The effect is more serious than that when you consider that London hardly has any spare capacity in its transport infrastructure to cope with the deluge of people for major events. The result is that thousands of businesses are telling staff to take leave or to work from home during the Olympics. The reason being that significant parts of the public transport and road networks will be close to gridlock. Business trips are being deferred because of anticipated queues at immigration entering Heathrow. With business likely to be deferred over this period, and those undertaking business facing real increases in cost due to overcrowding on roads and public transport, it’s notable none of this was taken into account in the glowing self-justifying “business case” for the Olympics from the previous government.

The so-called “legacy” is also grossly exaggerated. The Olympic stadium is likely to be offered to a football team (yet to be selected) to be used at a price less than the cost it took to build it, effectively destroying some taxpayers’ wealth. The regeneration of the Stratford area will be seen in property values, but this remains a fraction of the total cost to taxpayers.

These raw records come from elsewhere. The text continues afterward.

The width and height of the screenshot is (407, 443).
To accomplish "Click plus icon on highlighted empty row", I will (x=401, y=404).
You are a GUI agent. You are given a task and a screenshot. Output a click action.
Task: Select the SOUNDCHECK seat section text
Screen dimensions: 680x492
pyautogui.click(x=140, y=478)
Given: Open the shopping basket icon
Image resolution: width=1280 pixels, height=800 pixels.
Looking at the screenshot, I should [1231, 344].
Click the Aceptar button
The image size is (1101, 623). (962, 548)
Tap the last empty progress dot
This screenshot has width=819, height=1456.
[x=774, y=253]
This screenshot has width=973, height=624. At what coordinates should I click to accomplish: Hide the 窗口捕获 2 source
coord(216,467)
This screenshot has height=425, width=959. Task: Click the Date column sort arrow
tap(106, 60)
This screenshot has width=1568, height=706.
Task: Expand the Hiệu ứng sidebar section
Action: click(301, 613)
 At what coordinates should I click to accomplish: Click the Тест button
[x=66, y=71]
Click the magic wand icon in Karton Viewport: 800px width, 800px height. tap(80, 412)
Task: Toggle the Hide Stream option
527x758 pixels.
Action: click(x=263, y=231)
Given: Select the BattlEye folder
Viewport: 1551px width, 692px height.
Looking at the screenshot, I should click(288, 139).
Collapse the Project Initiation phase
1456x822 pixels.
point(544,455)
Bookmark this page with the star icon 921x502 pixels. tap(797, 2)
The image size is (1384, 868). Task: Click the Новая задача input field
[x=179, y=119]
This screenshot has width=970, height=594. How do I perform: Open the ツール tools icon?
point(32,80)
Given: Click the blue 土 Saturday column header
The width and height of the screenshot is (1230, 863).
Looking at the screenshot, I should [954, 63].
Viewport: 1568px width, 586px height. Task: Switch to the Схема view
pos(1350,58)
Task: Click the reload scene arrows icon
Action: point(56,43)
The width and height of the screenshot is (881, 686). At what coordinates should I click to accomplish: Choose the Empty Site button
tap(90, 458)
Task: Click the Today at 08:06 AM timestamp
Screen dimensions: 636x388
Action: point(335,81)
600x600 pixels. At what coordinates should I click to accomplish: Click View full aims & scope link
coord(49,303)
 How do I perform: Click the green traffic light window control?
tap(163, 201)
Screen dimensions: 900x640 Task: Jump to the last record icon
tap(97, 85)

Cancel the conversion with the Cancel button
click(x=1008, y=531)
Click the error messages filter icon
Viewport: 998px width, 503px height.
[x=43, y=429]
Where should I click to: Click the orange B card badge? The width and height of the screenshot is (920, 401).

Unfortunately, what’s insidious is that it is completely politically incorrect for the media to talk about this now – in the run up to the Olympics. Any major newspaper publishing articles about it would be seen as churlish and spoiling something great. No major politician dare say that which millions of people are saying – how can a country with public debt expected to reach 92% of GDP, which is overspending to the tune of 8.3% of GDP, with a PM who talks about a decade of austerity, justify pouring billions of pounds into a two week celebratory event.

Yes most people will watch some of it, and enjoy that. However, they would’ve done so anyway. Yes, there will be a sense of national pride (except from some Scots and Ulster nationalists) about the event, and some London pride as well, but didn’t the Diamond Jubilee provide that too? Wouldn’t there have been pride if the British Olympic team competed and won elsewhere?

So I’m not celebrating. My money has gone into this event (more than the average, given my income). I am betting the net GDP effect, in the long term, will be negative, as it has taken money out of taxpayers’ hands. People who would otherwise have invested or spent it better, and will have deterred almost as many visitors as it will have attracted. It will have imposed significant costs on London businesses unrelated to the games, by almost gridlocking the transport network.

In short, a colossal waste of taxpayers’ money.  It is a massive vanity project, and who really believes it will result in more than a short term boost to participation in athletics? Wishful thinking.

The Olympics should be left to profligate semi-authoritarian developing countries, willing to squander their national wealth on showing off, or by seriously commercially minded bids from cities that can demonstrate they can make money out of it, financially, without taking from taxpayers.

Let’s stop pretending the Olympics is an investment, it’s a legacy from a profligate, image obsessed former Labour Government, that is a commitment now. All that can be hoped for is that it goes off without a hitch, shows London in a positive light and that the property developed can be sold for the best possible price – and a lesson learnt to never ever do this again.